Power described her new memoir, The Education of an Idealist—a title, she joked, that seemed “the description of a CMC education”—as tales of hanging around a Dublin pub as a child, romance, baseball, Putin, war, and policy. It also speaks to “the doubts and vulnerability one feels in trying to make a difference in a messy and sometimes seemingly very cold world.”
Specifically, Power called out polarization and technology’s role in exacerbating differences among people as the “greatest threats” to U.S. national security. The hardening of political identities and growing distrust of members of the opposite party is destabilizing foreign policy, as well as domestic politics.
“I’m not sure it has fully penetrated how dangerous it is for America’s ability to conduct its foreign policy,” she said.
Among polarization’s tangible consequences: making it more difficult to get bipartisan support, heightening the risk of huge and extreme policy swings, and undermining attempts to secure international agreements.
Power sounded the alarm about how America’s rivals were becoming adept at using social media—primarily Facebook—to serve their own interests by deepening divisions on issues such as gun control, race, climate change, and the like. Foreign governments and non-state actors, said Power, are seeking to use technology to exploit our relatively open society, and our increasing polarization has given them a “big juicy target.” While admitting there is no easy solution, she said, “healing divisions has to be a huge priority.”
Repressive governments around the world are also exploiting technology to tamp down protest in their own countries, with the lives of marginalized people particularly at risk.
“The leadership of well-rounded, tech-savvy, and civic-minded young people like you is going to be needed to rein in the destructive power of technology,” Power said.

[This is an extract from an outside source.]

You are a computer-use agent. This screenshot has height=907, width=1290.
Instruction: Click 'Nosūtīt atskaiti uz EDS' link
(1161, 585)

Despite those dangers, and bubbling concerns that democracy is on the decline, Power said she was reassured by the cyclic nature of history and the instability of autocracies over time.

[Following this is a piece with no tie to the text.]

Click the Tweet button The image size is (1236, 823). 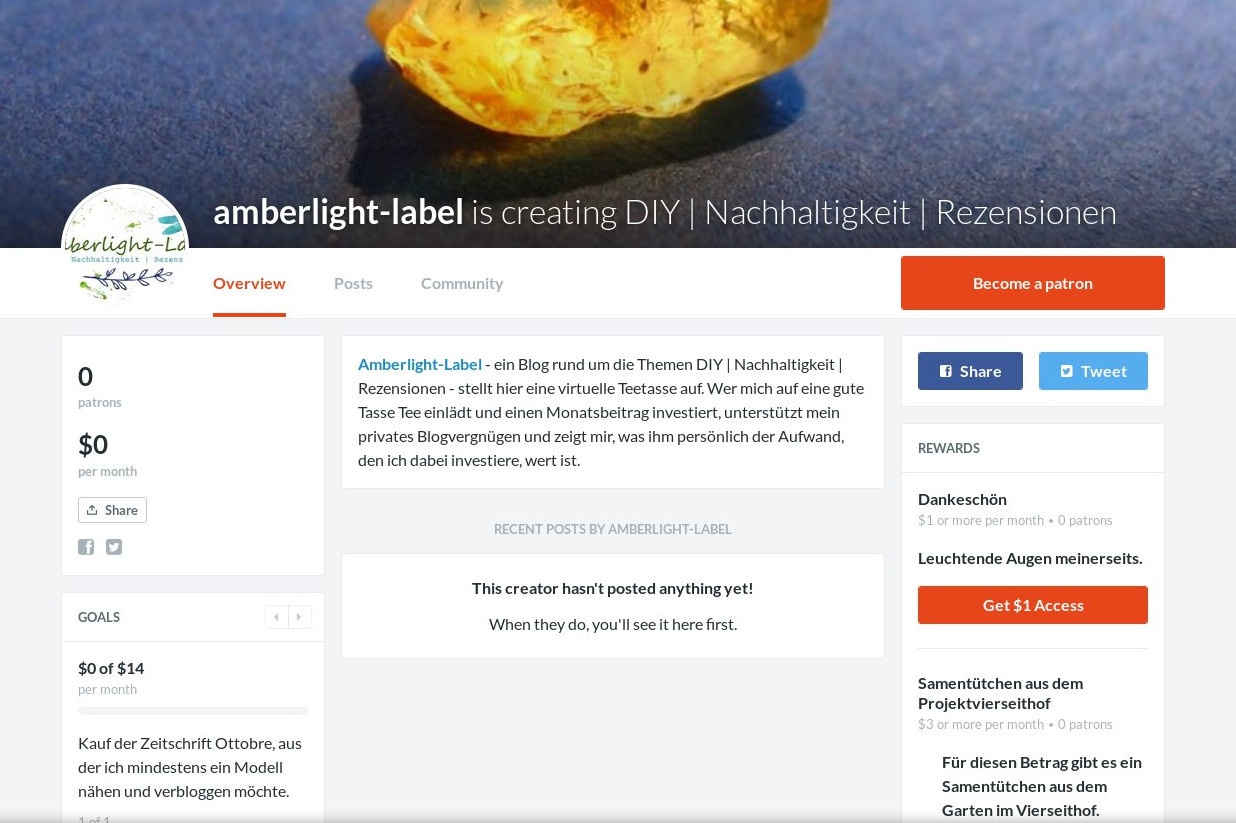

Power advised students to avoid becoming overwhelmed, and losing their own idealism, by focusing on small actions as the means to tackle big problems. Recalling a time in her U.N. tenure when the issues she faced—Syria, the refugee crisis—made her feel inconsequential, Power said she and her team made the decision to work on smaller solutions every day. One such project was a social media campaign for the release of 20 wrongly imprisoned women around the world, which eventually led to the release of 16 of the prisoners.
“The most important lesson of my career,” Power said, was remembering that “there is always something we can do, however small.”